I didn’t begin piano for pleasure. In fifth grade, math was my nemesis, an unremitting struggle. I felt myself a free spirit, not to be contained by the postulates and rigidity that marked mathematical thinking. My father mentioned studies correlating piano study with improved math skills, suggesting that they work similar parts of the brain. Maybe this was another way; I was intrigued.

Eager and ready to jump-start success in my weak spot, I was naive about the hours of practice, the tedious, methodical skill building to ensue, unaware of what I would discover about myself. I faced the same kinds of frustrations I detested in math: rigid rules, numbers, precision, strange codes. It was: back straight, fingers curved, foot planted on the pedal, eyes fixated on the notes. And if I loved the melody, and began to sway, my strict Russian teacher, Marina, would say, “You not move! – You move when it perfect, no mistakes.”

My fingers hurt bridging “Moonlight Sonata,” tips were sore during Tchaikovsky’s “Reverie Du Soir”; my mind swooned with black and white notes, lines and counts. It was hard. My brain ached.

There was no quitting; I had a goal, and I knew upon whose piano I was playing. This elegant mahogany upright represented the strength of my great-grandmother, my namesake, whose sweatshop-labor supported her family, who saved in pennies to buy this piano, determined to restore and transmit the culture and beauty of the Vienna she had fled yet loved so dearly. Four generations have now sat at its bench: my great-grandmother, my grandmother, my mother, and I. Her perseverance and passion flow through the ivory keys, challenging me to change my destiny.

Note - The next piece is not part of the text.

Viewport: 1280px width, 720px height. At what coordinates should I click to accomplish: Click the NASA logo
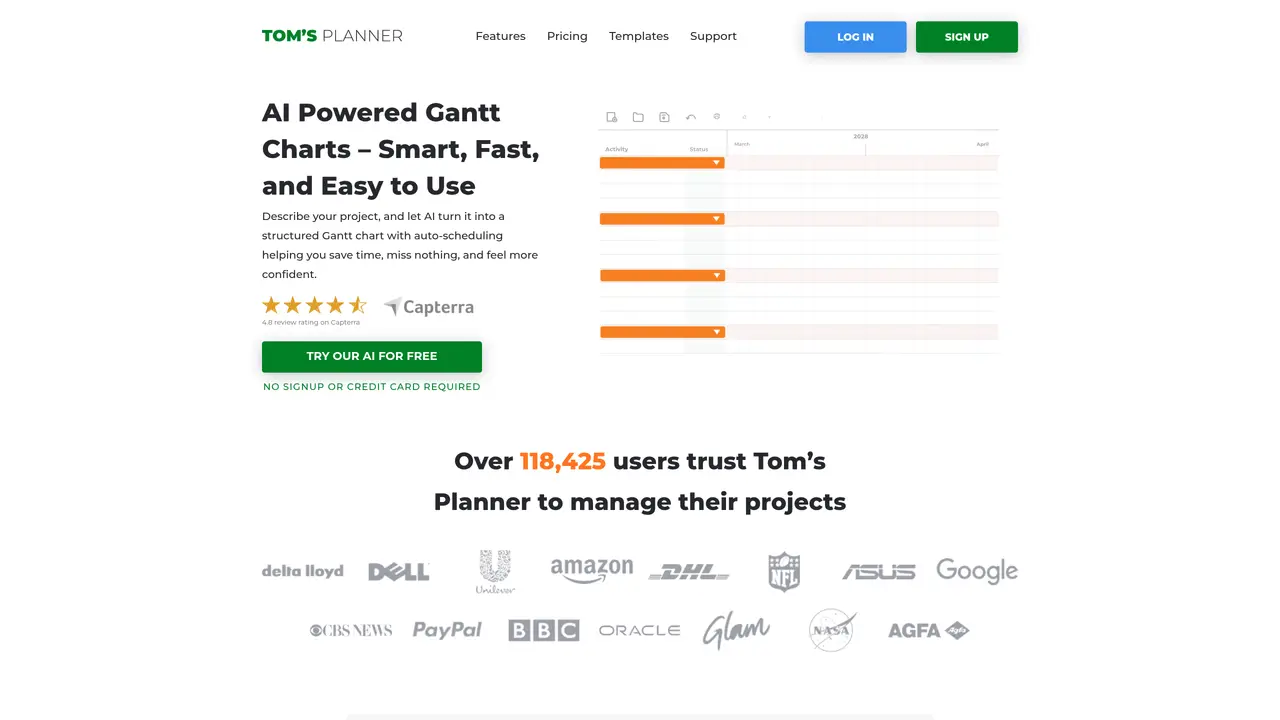[832, 630]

Slowly I came to appreciate the precision and stiffness that pained me, because they eventually enabled me to sway back and forth with my eyes closed and still know where my fingers go and where to count the beat; to play Pocahontas’s “Colors of the Wind” with my heart and love of the lyrics; to deliver an ode of recognition to my great-grandmother when I play “Edelweiss.” How often have I come from school triumphant or downtrodden, brain throbbing from symbols and rules, only to drop my bags and head straight to the piano? How greatly have my dance routines sharpened as Marina counts in my head: “And vun and two, tree and foor.” I owe much to my mathematical struggle, which pressed me to transform weakness into strength, disability into ability; that opened new realms and enabled me to see a Magister Ludi-like synthesis of knowledge that connected me to the struggles and determination of a world gone by.

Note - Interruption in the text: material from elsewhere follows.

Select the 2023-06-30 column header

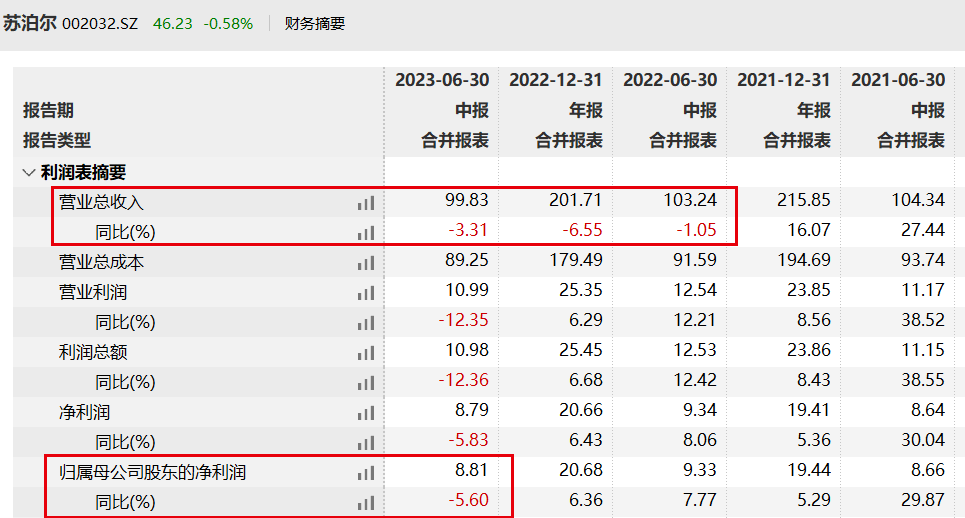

As for my mathematical epiphany, perhaps it was a placebo, and I simply needed confidence that hard work will pull you through. But I believe that my breakthrough came because I appreciated and understood my area of weakness, the reason for its strictness and rules; through the keys of my piano, I saw beauty in math. And as it turns out, my free spirit was not chained by preciseness and structure; it was simply enhanced by it. Piano, as much as it is a practice of exactness, is an activity of the soul.

Nightly, as I pour my day’s joys and difficulties into black and white notes, I think of the strength that runs in my blood because of the determined woman who slaved for this piano; I exercise the work ethic and methodology Marina ingrained in me, and I ponder a different application of John Locke’s philosophy of ‘tabula rasa,’ that the mind is what you decide to make it. Tale as old as time: My Achilles heel became my consoler, my triumph, part of the beginning of my life’s conquests and story — but only because I willed it so. Is a talent just a natural endowment, something to which one is predisposed? I beg to differ.

 

 

 

TiferetTiferet Schafler is a senior at Stella K. Abraham High School for Girls.  She resides in Long Beach, New York with her parents and three younger brothers. Tiferet spends her time taking piano lessons, teaching dance part time at Studio Inna, reading and writing.